Dusk is beginning to fall over Hyde Park and I’m high on life and a few plastic glasses of wine. (At college orientation they feed you. At grad school orientation they ply you with booze so you forget you have no income and 300 pages of reading.) Michael’s called me twice in the past week and so I finally return his call.
I fill him in on the past few days, and he tells me again how different I sound on the phone “Different from a year ago…and totally different then five years ago.”
“Yeah. I’ve decided Hampshire Rachel is officially dead.”
Ghosts dealt with, demons exorcised, and what’s left is this; a dozen new names in my cell phone, plans for dinner, and neighbors in my building. Tuesday at lunch I recognized a girl from Campus Days and so I went over and said hello and she was all like “oh thank you for coming over here! That was so friendly.”
And a butterfly flaps its wings because someone just accused me of being friendly…
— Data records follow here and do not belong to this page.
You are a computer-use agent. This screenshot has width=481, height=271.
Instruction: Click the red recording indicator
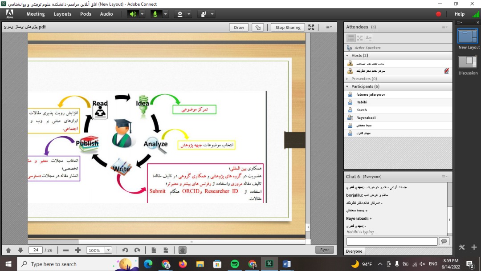click(438, 14)

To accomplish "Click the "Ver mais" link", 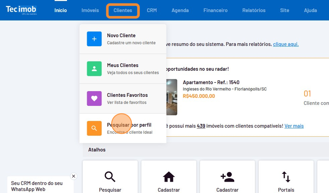I will [294, 126].
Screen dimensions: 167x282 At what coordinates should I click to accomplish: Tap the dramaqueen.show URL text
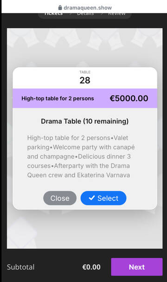click(88, 8)
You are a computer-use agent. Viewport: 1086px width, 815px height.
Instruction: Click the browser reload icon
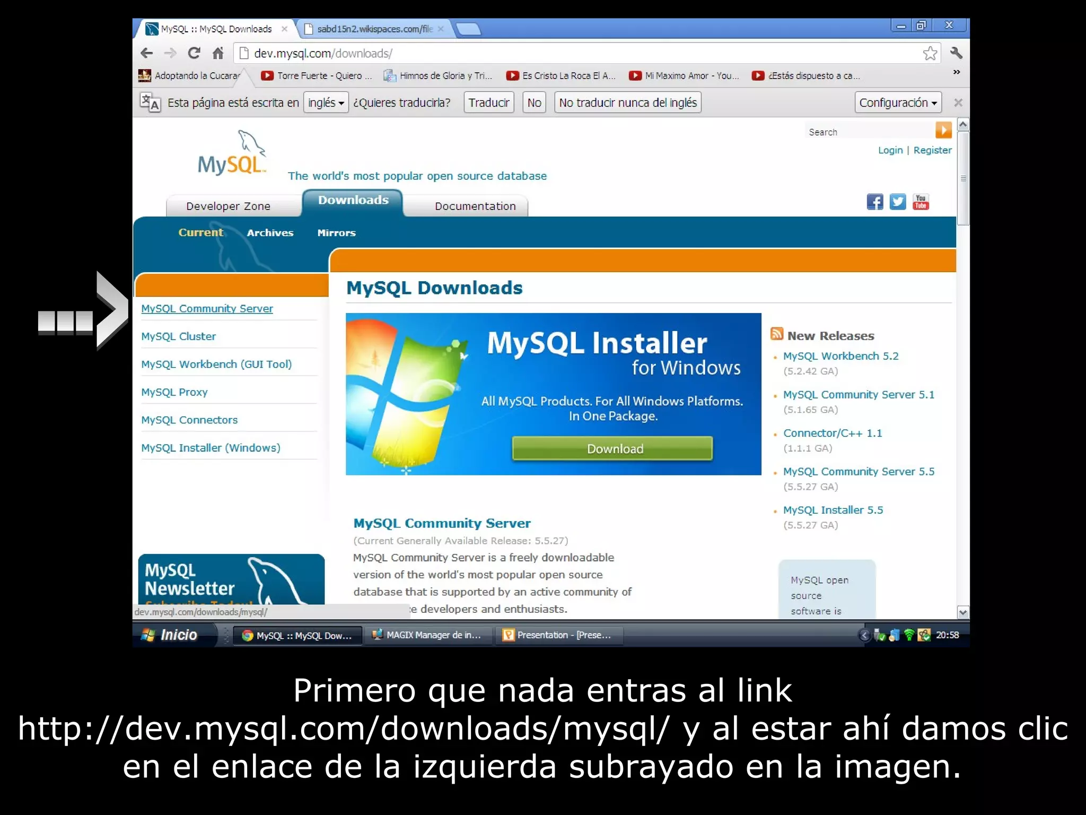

There’s about 150 MAPSS students which is a good size – big enough that it doesn’t get incestuous, small enough so you can know everyone’s name. It’s broken down by discipline for the one required class and most of the political science people are taking the same methodology class as me, so I’ll get to know a dozen people really well. Most of them are political theory people, and so it is mostly guys, which I like. I actually have female friends and acquintences now, but my forever comfort zone is being the lone girl at a table full of dorky guys. Which is what I did for an hour at the end of the barbeque last night; I didn’t realize I had been missing that.
Tuesday afternoon, after the useless information sessions were over, there was a gathering at the on campus Pub with free beer. The guys I was talking to while waiting on line turned out to be MAPSS, and then I spotted some girls I’d introduced myself to earlier, and so a bunch of us grabbed a table and wound up being some of the last people to leave. A few non-MAPSS people joined us…Computer Science and Math boys are very cute and kind of hot respectively. Anyway, we all went back to their apartment for cheaper beer and we ordered dominos and it was very, I guess collegiate, except we are grad students now.
And yeah. It was great. I did not feel awkward or shy or uncomfortable. Last night was more of the same and the great thing about graduate school is how normal everyone is. I remember the first days of college (and I did that twice, so I REALLY remember) how everyone was trying so hard to reinvent themselves and come across as cool and together and whatever. I remember being utterly exhausted after the first day of performances at Hampshire. There’s none of that here – everyone can kind of admit that they’re a little nervous and that they feel a little awkward and then that becomes the ice breaker and before you know if you’re sharing a six pack and talking about bad TV. That never happened in college; everyone at Hampshire was too busy trying to impress each other with what they were studying. People aren’t really doing that here. It’s already acknowledged that we’re serious, intelligent people; we’re relying on each other as a break from thinking too much about academic minutia.
So coming here was the right decision. I’m breathing a giant sigh of relief.